------ Record extracts ------

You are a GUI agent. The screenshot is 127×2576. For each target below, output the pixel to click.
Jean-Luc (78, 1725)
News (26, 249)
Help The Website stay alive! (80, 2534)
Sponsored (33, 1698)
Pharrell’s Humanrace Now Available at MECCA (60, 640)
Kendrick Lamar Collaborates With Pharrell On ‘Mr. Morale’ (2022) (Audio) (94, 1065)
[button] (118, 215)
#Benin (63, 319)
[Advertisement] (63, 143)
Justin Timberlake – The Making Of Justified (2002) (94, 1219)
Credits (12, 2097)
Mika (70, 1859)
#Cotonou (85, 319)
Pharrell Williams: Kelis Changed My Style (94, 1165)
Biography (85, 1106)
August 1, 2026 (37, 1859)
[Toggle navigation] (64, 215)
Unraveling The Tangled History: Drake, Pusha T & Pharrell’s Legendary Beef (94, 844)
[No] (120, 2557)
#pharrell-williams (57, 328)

------
------ Record extracts ------

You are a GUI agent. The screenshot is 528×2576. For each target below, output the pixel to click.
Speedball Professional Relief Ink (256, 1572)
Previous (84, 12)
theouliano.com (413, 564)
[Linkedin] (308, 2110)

------

◆ **Your objective**: From the material above, retype precisely the lines between the line holding "Credits (12, 2097)" and the line holding "#pharrell-williams (57, 328)", inclusive, and nothing beyond them.

◆ **Finished task**:
Credits (12, 2097)
Mika (70, 1859)
#Cotonou (85, 319)
Pharrell Williams: Kelis Changed My Style (94, 1165)
Biography (85, 1106)
August 1, 2026 (37, 1859)
[Toggle navigation] (64, 215)
Unraveling The Tangled History: Drake, Pusha T & Pharrell’s Legendary Beef (94, 844)
[No] (120, 2557)
#pharrell-williams (57, 328)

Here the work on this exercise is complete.